We cordially invite you to the opening of the cabinet exhibition on 2 September.
The speakers will be:
Leonore Maier, curator, Jewish Museum Berlin
Dr. Sabine Bohle-Heintzenberg, exhibit lender and collector
Irene Scherk, daughter of the firm owner Fritz Scherk and benefactress.
We would be happy to arrange interview appointments for you with curators. Irene Scherk, the daughter of the firm owner Fritz Scherk, and the longstanding Scherk employee Regina Wenzel will also be available to answer questions.
|When||Opening on 2 September 2010, 11 am||Where||Old Building, ground level, Auditorium|
On the Exhibition "You’ve Come to a Family of Perfumers"
Traditionally domiciled in France, the cosmetic industry also gained in importance in Germany during the German Empire. Among the successful entrepreneurs was Moritz Albersheim – who founded the Dr. Albersheim perfumery in Frankfurt in 1892 – and the former Dr. Albersheim employee Ludwig Scherk, who established his own cosmetic company in Berlin. The exhibition "You’ve Come to a Family of Perfumers" outlines the stories of these two companies connected by family ties. In seven chapters, it not only tells a part of Berlin and Frankfurt company history, but also the stories of two middle-class German-Jewish families in the 20th century – from the German Empire to Germany’s "economic miracle years."
The central figure of the exhibition is Ludwig Scherk’s son Fritz Scherk, who built up the firm again in the post-war era. His daughter, Irene Scherk, has donated her father’s bequest and historical cosmetic products from her own collection to the Jewish Museum Berlin. Photos, documents and in particular diary entries from the period between the wars by his mother, Alice Scherk, reflect a very secular-oriented family that attached little importance to religious rituals and much to moral principles.
The Heyday of the 1920s
The 1920s were the heyday of the Scherk and Dr. Albersheim firms. The Frankfurt company conquered the market with Germany’s first line of perfume and cosmetics with the same fragrance ("Khasana"). Meanwhile, Ludwig Scherk established a branch network that even stretched abroad. Facial toner and the "Mystikum" powder compact were Scherk product hits. Well-known designers such as F.H. Ehmcke were involved in the creation of cosmetic articles. The Scherk factory in Berlin was built by Fritz Höger, who also built the "Chilehaus" in Hamburg.
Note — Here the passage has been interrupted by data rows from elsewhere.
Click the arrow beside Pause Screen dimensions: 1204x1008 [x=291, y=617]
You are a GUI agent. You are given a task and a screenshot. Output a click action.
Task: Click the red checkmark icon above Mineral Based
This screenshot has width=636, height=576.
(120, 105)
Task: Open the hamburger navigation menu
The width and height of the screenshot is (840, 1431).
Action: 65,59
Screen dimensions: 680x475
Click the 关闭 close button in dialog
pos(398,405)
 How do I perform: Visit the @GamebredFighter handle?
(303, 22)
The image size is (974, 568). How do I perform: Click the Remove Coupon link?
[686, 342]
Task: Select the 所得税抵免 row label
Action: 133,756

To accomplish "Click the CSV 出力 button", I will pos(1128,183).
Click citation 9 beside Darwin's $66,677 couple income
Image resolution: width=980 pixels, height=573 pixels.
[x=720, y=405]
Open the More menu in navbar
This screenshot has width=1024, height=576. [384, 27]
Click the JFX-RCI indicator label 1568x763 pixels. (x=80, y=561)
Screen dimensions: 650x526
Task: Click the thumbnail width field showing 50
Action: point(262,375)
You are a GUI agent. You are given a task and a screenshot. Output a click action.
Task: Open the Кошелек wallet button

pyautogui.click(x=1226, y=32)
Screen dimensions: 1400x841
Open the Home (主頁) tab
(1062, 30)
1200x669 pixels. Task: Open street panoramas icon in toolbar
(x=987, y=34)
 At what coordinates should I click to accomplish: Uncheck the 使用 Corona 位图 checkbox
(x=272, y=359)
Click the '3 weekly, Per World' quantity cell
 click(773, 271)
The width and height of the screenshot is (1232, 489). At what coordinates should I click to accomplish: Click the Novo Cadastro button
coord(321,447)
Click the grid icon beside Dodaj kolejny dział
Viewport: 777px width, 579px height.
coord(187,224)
The success stories of many Jewish firms came to an end with the rise to power of the Nazis and the "Aryanization" in the years that followed. Ludwig Scherk was forced to sell his company to the Schering AG for a price substantially below its actual value in 1938. The Dr. Albersheim company was taken over by Dr. Korthaus, a former senior manager at the "IG Farben" concern. The change of logo and label on the exhibited products are evidence of the ruin of the Jewish family companies. Their relations emigrated to England, France, and the USA.
"Scherk is Back": Compensation and the Post-war Years
Fritz Scherk, the principal heir of the deceased firm founder, returned to Germany in 1950. He had applied for compensation from Israel and had bought the company back from Schering. He announced his fresh start in a letter to the trade: "Scherk is back." Newspaper reports, photos of the reconstruction, and compensation files tell of this time. Fritz Scherk reestablished the family-like business culture his father had begun until he sold the firm in 1969. The Scherk company events and parties – at which the boss played music and recited his own poetry - were legendary.
The exhibition was designed by the company Kaiser Matthies Communication and Exhibition Design and curated by Dr. Iris Blochel-Dittrich and Leonore Maier from the Jewish Museum Berlin.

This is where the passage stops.